Goal:
Please convert the entries below into a numbered list, omitting any blank lines.

Available data:
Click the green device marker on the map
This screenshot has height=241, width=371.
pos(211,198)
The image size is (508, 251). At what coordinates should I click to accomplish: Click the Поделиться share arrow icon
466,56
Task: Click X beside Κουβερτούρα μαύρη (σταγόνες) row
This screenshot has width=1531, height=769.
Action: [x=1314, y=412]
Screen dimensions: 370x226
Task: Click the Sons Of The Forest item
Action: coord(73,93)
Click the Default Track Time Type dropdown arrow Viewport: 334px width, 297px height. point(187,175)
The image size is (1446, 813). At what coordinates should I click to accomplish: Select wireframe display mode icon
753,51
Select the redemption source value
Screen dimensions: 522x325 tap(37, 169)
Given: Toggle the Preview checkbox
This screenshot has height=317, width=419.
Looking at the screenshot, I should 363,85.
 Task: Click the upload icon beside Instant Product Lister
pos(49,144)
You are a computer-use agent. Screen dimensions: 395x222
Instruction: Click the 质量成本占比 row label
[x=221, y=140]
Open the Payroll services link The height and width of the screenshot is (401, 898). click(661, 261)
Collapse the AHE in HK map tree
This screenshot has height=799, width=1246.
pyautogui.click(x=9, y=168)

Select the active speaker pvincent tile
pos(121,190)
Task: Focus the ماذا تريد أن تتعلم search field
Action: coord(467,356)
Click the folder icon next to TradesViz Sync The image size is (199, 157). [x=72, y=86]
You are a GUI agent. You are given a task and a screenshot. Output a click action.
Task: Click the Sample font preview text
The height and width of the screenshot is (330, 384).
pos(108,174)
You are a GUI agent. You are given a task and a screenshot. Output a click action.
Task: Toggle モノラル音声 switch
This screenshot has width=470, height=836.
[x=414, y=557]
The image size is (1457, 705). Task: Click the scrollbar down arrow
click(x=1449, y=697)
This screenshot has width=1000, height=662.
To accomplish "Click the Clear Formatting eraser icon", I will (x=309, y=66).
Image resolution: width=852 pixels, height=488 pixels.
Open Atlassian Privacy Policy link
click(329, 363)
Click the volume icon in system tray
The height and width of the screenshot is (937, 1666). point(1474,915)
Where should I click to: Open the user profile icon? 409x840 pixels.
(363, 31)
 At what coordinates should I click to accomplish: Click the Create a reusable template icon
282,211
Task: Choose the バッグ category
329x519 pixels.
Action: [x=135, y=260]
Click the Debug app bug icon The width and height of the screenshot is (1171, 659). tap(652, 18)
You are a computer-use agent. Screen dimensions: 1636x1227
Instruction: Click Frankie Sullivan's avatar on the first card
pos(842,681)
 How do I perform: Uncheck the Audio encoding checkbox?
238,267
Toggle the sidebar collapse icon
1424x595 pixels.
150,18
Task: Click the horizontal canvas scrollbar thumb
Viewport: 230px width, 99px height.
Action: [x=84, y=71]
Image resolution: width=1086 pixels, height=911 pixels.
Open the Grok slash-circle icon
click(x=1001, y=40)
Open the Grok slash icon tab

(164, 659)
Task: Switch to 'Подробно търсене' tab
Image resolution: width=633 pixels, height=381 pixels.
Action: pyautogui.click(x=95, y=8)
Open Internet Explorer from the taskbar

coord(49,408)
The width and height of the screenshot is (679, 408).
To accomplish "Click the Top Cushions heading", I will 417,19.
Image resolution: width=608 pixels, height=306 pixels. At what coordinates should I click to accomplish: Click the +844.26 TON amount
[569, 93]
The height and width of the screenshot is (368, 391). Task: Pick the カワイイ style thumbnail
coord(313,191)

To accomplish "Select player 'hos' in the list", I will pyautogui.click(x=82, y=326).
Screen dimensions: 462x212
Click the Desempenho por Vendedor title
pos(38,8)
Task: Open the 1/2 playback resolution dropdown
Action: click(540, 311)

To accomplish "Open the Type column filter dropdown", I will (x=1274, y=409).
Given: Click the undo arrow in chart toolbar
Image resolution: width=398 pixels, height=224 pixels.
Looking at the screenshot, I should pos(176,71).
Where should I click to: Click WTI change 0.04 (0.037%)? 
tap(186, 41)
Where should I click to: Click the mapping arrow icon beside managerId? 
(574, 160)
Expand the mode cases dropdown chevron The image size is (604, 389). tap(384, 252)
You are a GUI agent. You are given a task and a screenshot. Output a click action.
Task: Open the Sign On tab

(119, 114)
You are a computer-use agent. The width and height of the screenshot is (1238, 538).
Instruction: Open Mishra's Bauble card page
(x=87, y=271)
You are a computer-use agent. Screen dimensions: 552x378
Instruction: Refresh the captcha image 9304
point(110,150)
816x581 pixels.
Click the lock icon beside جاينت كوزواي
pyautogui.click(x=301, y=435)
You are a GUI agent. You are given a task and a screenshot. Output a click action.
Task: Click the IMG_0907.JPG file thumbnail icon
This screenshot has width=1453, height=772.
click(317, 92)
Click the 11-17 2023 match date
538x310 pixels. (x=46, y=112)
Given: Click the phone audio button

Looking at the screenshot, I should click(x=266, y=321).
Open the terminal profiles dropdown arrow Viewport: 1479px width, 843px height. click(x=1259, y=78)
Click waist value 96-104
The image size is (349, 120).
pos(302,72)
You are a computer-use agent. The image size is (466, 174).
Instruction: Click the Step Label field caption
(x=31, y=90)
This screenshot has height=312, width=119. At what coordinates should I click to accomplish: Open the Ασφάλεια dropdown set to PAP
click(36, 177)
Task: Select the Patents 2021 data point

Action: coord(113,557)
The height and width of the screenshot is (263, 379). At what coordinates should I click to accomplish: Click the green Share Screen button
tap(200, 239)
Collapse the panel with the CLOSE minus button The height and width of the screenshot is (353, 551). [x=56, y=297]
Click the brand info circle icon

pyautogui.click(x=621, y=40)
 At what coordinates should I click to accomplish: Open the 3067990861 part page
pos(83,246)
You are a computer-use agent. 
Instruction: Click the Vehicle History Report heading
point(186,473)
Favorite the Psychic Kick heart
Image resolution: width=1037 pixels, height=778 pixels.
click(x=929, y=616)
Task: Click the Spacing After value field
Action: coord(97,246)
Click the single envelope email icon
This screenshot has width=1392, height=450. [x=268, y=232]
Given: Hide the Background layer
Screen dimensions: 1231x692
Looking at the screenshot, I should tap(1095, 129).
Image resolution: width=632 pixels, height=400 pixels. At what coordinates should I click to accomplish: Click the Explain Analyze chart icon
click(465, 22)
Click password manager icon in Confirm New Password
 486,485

Finished task:
1. Click the green device marker on the map
2. This screenshot has height=241, width=371.
3. pos(211,198)
4. The image size is (508, 251). At what coordinates should I click to accomplish: Click the Поделиться share arrow icon
5. 466,56
6. Task: Click X beside Κουβερτούρα μαύρη (σταγόνες) row
7. This screenshot has width=1531, height=769.
8. Action: [x=1314, y=412]
9. Screen dimensions: 370x226
10. Task: Click the Sons Of The Forest item
11. Action: coord(73,93)
12. Click the Default Track Time Type dropdown arrow Viewport: 334px width, 297px height. point(187,175)
13. The image size is (1446, 813). At what coordinates should I click to accomplish: Select wireframe display mode icon
14. 753,51
15. Select the redemption source value
16. Screen dimensions: 522x325 tap(37, 169)
17. Given: Toggle the Preview checkbox
18. This screenshot has height=317, width=419.
19. Looking at the screenshot, I should 363,85.
20.  Task: Click the upload icon beside Instant Product Lister
21. pos(49,144)
22. You are a computer-use agent. Screen dimensions: 395x222
23. Instruction: Click the 质量成本占比 row label
24. [x=221, y=140]
25. Open the Payroll services link The height and width of the screenshot is (401, 898). click(661, 261)
26. Collapse the AHE in HK map tree
27. This screenshot has height=799, width=1246.
28. pyautogui.click(x=9, y=168)
29. Select the active speaker pvincent tile
30. pos(121,190)
31. Task: Focus the ماذا تريد أن تتعلم search field
32. Action: coord(467,356)
33. Click the folder icon next to TradesViz Sync The image size is (199, 157). [x=72, y=86]
34. You are a GUI agent. You are given a task and a screenshot. Output a click action.
35. Task: Click the Sample font preview text
36. The height and width of the screenshot is (330, 384).
37. pos(108,174)
38. You are a GUI agent. You are given a task and a screenshot. Output a click action.
39. Task: Toggle モノラル音声 switch
40. This screenshot has width=470, height=836.
41. [x=414, y=557]
42. The image size is (1457, 705). Task: Click the scrollbar down arrow
43. click(x=1449, y=697)
44. This screenshot has width=1000, height=662.
45. To accomplish "Click the Clear Formatting eraser icon", I will (x=309, y=66).
46. Image resolution: width=852 pixels, height=488 pixels.
47. Open Atlassian Privacy Policy link
48. click(329, 363)
49. Click the volume icon in system tray
50. The height and width of the screenshot is (937, 1666). point(1474,915)
51. Where should I click to: Open the user profile icon? 409x840 pixels.
52. (363, 31)
53.  At what coordinates should I click to accomplish: Click the Create a reusable template icon
54. 282,211
55. Task: Choose the バッグ category
56. 329x519 pixels.
57. Action: [x=135, y=260]
58. Click the Debug app bug icon The width and height of the screenshot is (1171, 659). tap(652, 18)
59. You are a computer-use agent. Screen dimensions: 1636x1227
60. Instruction: Click Frankie Sullivan's avatar on the first card
61. pos(842,681)
62.  How do I perform: Uncheck the Audio encoding checkbox?
63. 238,267
64. Toggle the sidebar collapse icon
65. 1424x595 pixels.
66. 150,18
67. Task: Click the horizontal canvas scrollbar thumb
68. Viewport: 230px width, 99px height.
69. Action: [x=84, y=71]
70. Image resolution: width=1086 pixels, height=911 pixels.
71. Open the Grok slash-circle icon
72. click(x=1001, y=40)
73. Open the Grok slash icon tab
74. (164, 659)
75. Task: Switch to 'Подробно търсене' tab
76. Image resolution: width=633 pixels, height=381 pixels.
77. Action: pyautogui.click(x=95, y=8)
78. Open Internet Explorer from the taskbar
79. coord(49,408)
80. The width and height of the screenshot is (679, 408).
81. To accomplish "Click the Top Cushions heading", I will 417,19.
82. Image resolution: width=608 pixels, height=306 pixels. At what coordinates should I click to accomplish: Click the +844.26 TON amount
83. [569, 93]
84. The height and width of the screenshot is (368, 391). Task: Pick the カワイイ style thumbnail
85. coord(313,191)
86. To accomplish "Select player 'hos' in the list", I will pyautogui.click(x=82, y=326).
87. Screen dimensions: 462x212
88. Click the Desempenho por Vendedor title
89. pos(38,8)
90. Task: Open the 1/2 playback resolution dropdown
91. Action: click(540, 311)
92. To accomplish "Open the Type column filter dropdown", I will (x=1274, y=409).
93. Given: Click the undo arrow in chart toolbar
94. Image resolution: width=398 pixels, height=224 pixels.
95. Looking at the screenshot, I should pos(176,71).
96. Where should I click to: Click WTI change 0.04 (0.037%)? 
97. tap(186, 41)
98. Where should I click to: Click the mapping arrow icon beside managerId? 
99. (574, 160)
100. Expand the mode cases dropdown chevron The image size is (604, 389). tap(384, 252)
101. You are a GUI agent. You are given a task and a screenshot. Output a click action.
102. Task: Open the Sign On tab
103. (119, 114)
104. You are a computer-use agent. The width and height of the screenshot is (1238, 538).
105. Instruction: Open Mishra's Bauble card page
106. (x=87, y=271)
107. You are a computer-use agent. Screen dimensions: 552x378
108. Instruction: Refresh the captcha image 9304
109. point(110,150)
110. 816x581 pixels.
111. Click the lock icon beside جاينت كوزواي
112. pyautogui.click(x=301, y=435)
113. You are a GUI agent. You are given a task and a screenshot. Output a click action.
114. Task: Click the IMG_0907.JPG file thumbnail icon
115. This screenshot has width=1453, height=772.
116. click(317, 92)
117. Click the 11-17 2023 match date
118. 538x310 pixels. (x=46, y=112)
119. Given: Click the phone audio button
120. Looking at the screenshot, I should click(x=266, y=321).
121. Open the terminal profiles dropdown arrow Viewport: 1479px width, 843px height. click(x=1259, y=78)
122. Click waist value 96-104
123. The image size is (349, 120).
124. pos(302,72)
125. You are a computer-use agent. The image size is (466, 174).
126. Instruction: Click the Step Label field caption
127. (x=31, y=90)
128. This screenshot has height=312, width=119. At what coordinates should I click to accomplish: Open the Ασφάλεια dropdown set to PAP
129. click(36, 177)
130. Task: Select the Patents 2021 data point
131. Action: coord(113,557)
132. The height and width of the screenshot is (263, 379). At what coordinates should I click to accomplish: Click the green Share Screen button
133. tap(200, 239)
134. Collapse the panel with the CLOSE minus button The height and width of the screenshot is (353, 551). [x=56, y=297]
135. Click the brand info circle icon
136. pyautogui.click(x=621, y=40)
137.  At what coordinates should I click to accomplish: Open the 3067990861 part page
138. pos(83,246)
139. You are a computer-use agent. 
140. Instruction: Click the Vehicle History Report heading
141. point(186,473)
142. Favorite the Psychic Kick heart
143. Image resolution: width=1037 pixels, height=778 pixels.
144. click(x=929, y=616)
145. Task: Click the Spacing After value field
146. Action: coord(97,246)
147. Click the single envelope email icon
148. This screenshot has width=1392, height=450. [x=268, y=232]
149. Given: Hide the Background layer
150. Screen dimensions: 1231x692
151. Looking at the screenshot, I should tap(1095, 129).
152. Image resolution: width=632 pixels, height=400 pixels. At what coordinates should I click to accomplish: Click the Explain Analyze chart icon
153. click(465, 22)
154. Click password manager icon in Confirm New Password
155.  486,485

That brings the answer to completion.